Over the past 20 years, the web has transformed from a tool for the scientists at CERN to an information access centre for the world to a platform where people can get things done. Web 2.0 is this transition from the web being a static information access point to a dynamic, customizable and social platform. IIL contributes to this transformation of the web. We are currently working on one extension of Web 2.0, viz. Travel 2.0 where we aim at building technological revolutions in the travel industry. Travel 2.0 is all about “empowering” the user and enabling them to share information online that can be accessed by other travellers. We take the information to the traveller, rather than them searching for it.

Hyper Resolution

Hyper-Resolution, a new technique for super-resolution reconstruction of images, is based on matching low-resolution target image details to their high-resolution counterparts from an image database. Central to the algorithm is a novel transform of image content from the orthogonal pixel space to a parametric space structured around edges. This approach offers improved quality, more flexibility and significantly faster performance than previous work in the field.

3D Face Recognition

Human faces are remarkably similar in global properties, including size, aspect ratio, and location of main features, but can vary considerably in details across individuals, gender, race, or due to facial expression. 3D face recognition has the potential to achieve better accuracy than its 2D counterpart by measuring geometry of rigid features on the face. This avoids such pitfalls of 2D face recognition algorithms as change in lighting, different facial expressions, make-up and head orientation.

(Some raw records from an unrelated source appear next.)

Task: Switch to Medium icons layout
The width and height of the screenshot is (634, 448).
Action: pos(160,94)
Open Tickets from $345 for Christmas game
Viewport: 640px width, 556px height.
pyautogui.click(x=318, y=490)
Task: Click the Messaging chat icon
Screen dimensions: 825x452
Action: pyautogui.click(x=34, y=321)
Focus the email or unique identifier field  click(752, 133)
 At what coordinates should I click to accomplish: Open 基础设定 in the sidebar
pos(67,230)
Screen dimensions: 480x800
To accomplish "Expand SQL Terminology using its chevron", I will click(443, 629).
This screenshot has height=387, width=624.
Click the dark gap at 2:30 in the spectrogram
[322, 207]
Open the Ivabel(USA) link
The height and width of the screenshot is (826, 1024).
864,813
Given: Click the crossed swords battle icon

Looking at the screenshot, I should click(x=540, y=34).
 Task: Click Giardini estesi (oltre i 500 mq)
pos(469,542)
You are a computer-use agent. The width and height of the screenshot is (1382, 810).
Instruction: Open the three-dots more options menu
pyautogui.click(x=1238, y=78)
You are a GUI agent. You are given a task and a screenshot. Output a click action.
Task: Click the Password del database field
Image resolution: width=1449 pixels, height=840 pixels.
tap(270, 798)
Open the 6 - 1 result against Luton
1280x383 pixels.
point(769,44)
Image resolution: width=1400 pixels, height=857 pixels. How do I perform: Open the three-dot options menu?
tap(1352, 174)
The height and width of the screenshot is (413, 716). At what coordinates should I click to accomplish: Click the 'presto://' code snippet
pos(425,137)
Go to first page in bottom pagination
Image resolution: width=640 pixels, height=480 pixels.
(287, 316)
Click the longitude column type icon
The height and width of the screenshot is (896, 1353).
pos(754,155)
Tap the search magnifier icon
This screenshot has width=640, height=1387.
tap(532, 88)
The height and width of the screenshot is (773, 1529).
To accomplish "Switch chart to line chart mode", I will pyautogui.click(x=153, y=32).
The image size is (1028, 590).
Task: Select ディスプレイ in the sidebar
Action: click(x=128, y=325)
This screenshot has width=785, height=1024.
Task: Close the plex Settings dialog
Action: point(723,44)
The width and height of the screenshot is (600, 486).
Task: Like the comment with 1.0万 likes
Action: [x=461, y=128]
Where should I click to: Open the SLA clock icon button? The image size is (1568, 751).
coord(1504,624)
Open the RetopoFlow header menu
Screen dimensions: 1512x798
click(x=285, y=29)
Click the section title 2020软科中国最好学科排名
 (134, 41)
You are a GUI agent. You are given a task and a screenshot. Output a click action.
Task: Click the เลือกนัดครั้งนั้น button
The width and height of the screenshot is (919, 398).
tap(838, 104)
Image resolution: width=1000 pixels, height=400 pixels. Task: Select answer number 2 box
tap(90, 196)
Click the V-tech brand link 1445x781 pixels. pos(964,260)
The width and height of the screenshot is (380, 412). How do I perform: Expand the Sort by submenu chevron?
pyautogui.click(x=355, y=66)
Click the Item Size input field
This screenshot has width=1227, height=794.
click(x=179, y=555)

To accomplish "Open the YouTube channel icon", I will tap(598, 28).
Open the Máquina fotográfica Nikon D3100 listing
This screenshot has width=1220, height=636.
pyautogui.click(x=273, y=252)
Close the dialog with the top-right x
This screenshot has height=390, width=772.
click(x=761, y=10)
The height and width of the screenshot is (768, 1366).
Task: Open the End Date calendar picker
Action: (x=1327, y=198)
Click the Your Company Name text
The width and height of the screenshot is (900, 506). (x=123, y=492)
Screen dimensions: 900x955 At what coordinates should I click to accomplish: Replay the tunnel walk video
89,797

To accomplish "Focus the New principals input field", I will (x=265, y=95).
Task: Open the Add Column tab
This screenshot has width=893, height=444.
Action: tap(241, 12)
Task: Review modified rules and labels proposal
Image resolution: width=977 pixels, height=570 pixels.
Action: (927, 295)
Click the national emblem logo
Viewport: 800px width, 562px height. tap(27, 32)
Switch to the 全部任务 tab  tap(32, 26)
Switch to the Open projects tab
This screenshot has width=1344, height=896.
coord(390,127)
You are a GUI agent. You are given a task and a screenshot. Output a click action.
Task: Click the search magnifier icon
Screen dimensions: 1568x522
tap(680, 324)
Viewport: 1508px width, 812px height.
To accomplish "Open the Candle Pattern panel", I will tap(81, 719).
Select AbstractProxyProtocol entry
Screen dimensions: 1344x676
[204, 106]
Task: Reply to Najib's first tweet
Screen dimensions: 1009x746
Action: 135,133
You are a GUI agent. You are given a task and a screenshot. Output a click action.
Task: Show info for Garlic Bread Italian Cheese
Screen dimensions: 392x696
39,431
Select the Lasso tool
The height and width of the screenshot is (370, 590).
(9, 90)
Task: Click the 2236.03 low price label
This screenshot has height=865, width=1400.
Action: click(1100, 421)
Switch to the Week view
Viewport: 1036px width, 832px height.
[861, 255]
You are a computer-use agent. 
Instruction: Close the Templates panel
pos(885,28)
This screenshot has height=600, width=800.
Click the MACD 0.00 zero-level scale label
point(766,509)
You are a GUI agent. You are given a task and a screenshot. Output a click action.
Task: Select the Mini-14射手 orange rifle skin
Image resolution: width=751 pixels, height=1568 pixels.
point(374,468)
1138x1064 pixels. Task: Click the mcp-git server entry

Emotion Recognition and Synthesis

In today’s world, there is need for more natural user interfaces for the overwhelmed computer users. Given that humans communicate with each other by using not only speech but also implicitly their facial expressions and body postures, machines that can understand human emotions and display affects through these multi-modal channels could be beneficial. If virtual agents and robots are able to recognize and express their emotions through these channels, the result of that will be more natural human-machine communication. This will allow human users to focus more on their tasks at hand.

Object Detection and Tracking

The project requires development of an automatic image analysis tool that will recognize object classes and determine the trajectory of their motions. In order to perform this task, knowledge of the object class is required which will be through supervised learning using training sets. Object classes will be pre-defined; also the system should be able to learn new objects on-line. The recognition algorithm should be invariant to occlusion, illumination, scale, rotation and viewpoint variations. On successful detection, the system should be able to track the objects and make note of their trajectories.

3D Object Recognition

Since RGB-D sensors are becoming cheaper and more easily available, they are being preferred for solving most of the problems faced in robotics pertaining to recognition/interaction with real world objects and motion planning. The aim of the project is to create an object recognition system using 3D point cloud data acquired using a RGB-D sensor such as Kinect. The 3D data acquired by such a sensor gives greater information about the shape, distance and pose of an object, hence allowing us to more accurately identify the object. The system will make use of a database of 3D models to identify objects in the 3D sensor data.